(Pixel coordinate grounding data)
*** Begin section ***

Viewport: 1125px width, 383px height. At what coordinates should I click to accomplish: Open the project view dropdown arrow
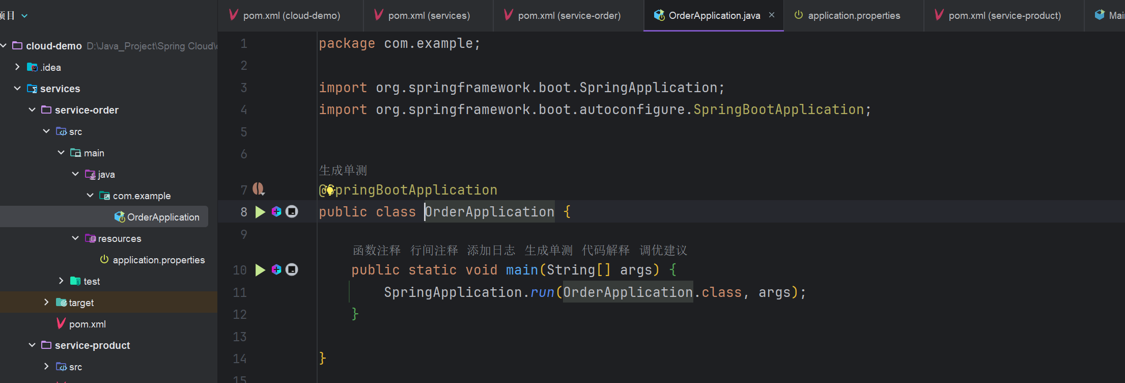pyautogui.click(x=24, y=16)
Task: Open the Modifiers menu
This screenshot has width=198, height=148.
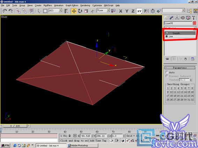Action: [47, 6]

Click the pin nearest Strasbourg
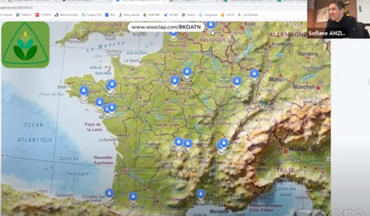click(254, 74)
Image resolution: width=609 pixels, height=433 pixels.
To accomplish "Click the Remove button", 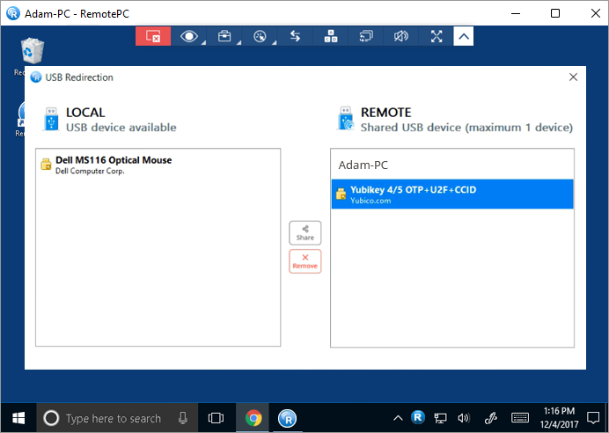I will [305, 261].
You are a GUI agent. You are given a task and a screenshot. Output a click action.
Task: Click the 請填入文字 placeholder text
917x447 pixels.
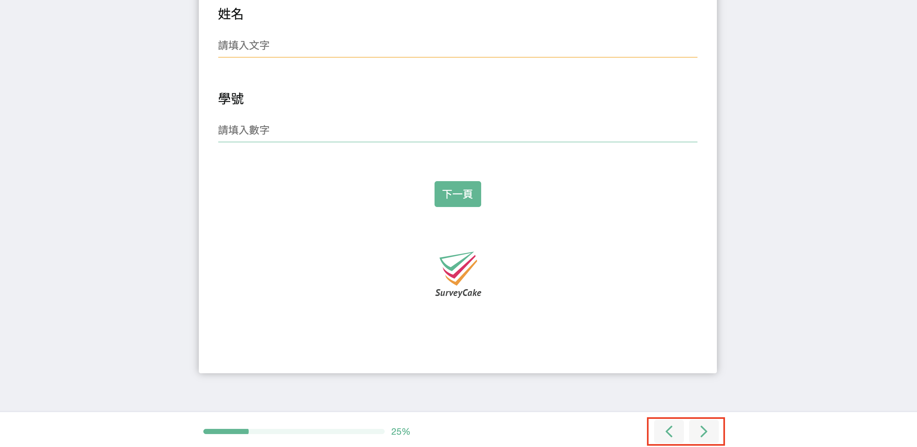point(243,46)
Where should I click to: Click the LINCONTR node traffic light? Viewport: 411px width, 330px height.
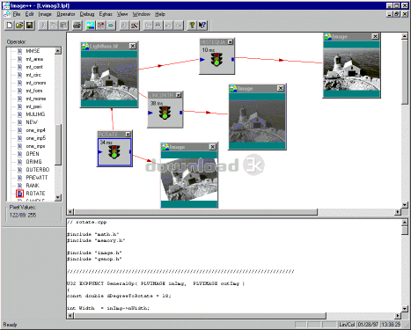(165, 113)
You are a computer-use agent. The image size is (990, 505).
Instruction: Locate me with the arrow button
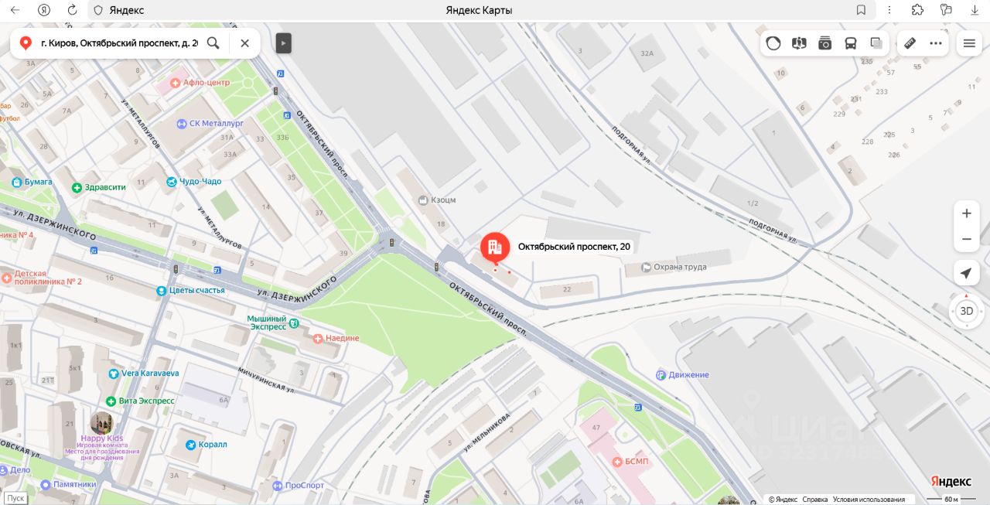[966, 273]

*** End section ***
*** Begin section ***

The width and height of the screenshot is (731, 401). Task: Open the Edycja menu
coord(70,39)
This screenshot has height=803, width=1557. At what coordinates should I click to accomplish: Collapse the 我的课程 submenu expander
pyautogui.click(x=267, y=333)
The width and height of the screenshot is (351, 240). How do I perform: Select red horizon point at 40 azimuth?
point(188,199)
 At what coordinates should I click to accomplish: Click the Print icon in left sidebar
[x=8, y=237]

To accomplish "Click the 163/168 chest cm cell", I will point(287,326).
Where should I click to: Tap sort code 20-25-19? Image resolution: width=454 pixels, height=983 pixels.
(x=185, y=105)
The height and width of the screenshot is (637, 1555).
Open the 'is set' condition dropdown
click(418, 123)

*** End section ***
*** Begin section ***

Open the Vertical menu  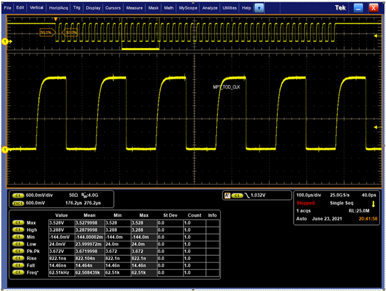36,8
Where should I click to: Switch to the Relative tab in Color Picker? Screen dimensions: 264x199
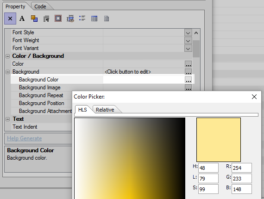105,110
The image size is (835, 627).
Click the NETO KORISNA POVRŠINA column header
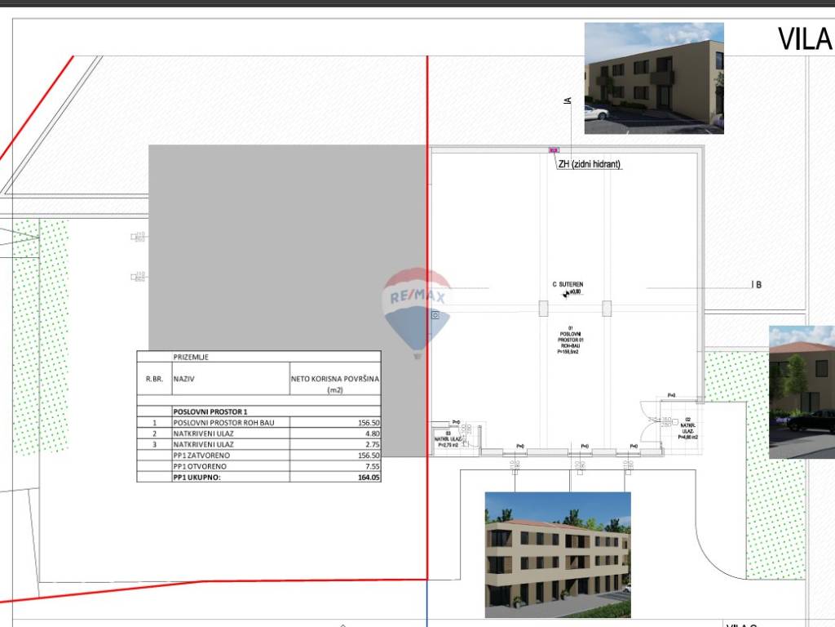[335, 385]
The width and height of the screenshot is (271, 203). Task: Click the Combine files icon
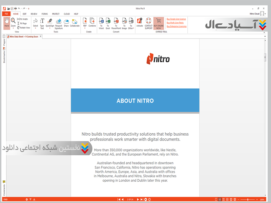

*** End section ***

Find the line with "Click the NETO KORISNA POVRŠINA column header" and the line with "The width and height of the screenshot is (271, 203)." in the records above. Copy both and all lines between them exactly, without pictures.

- _Answer section_:
Click the NETO KORISNA POVRŠINA column header
[335, 385]
The width and height of the screenshot is (271, 203). Task: Click the Combine files icon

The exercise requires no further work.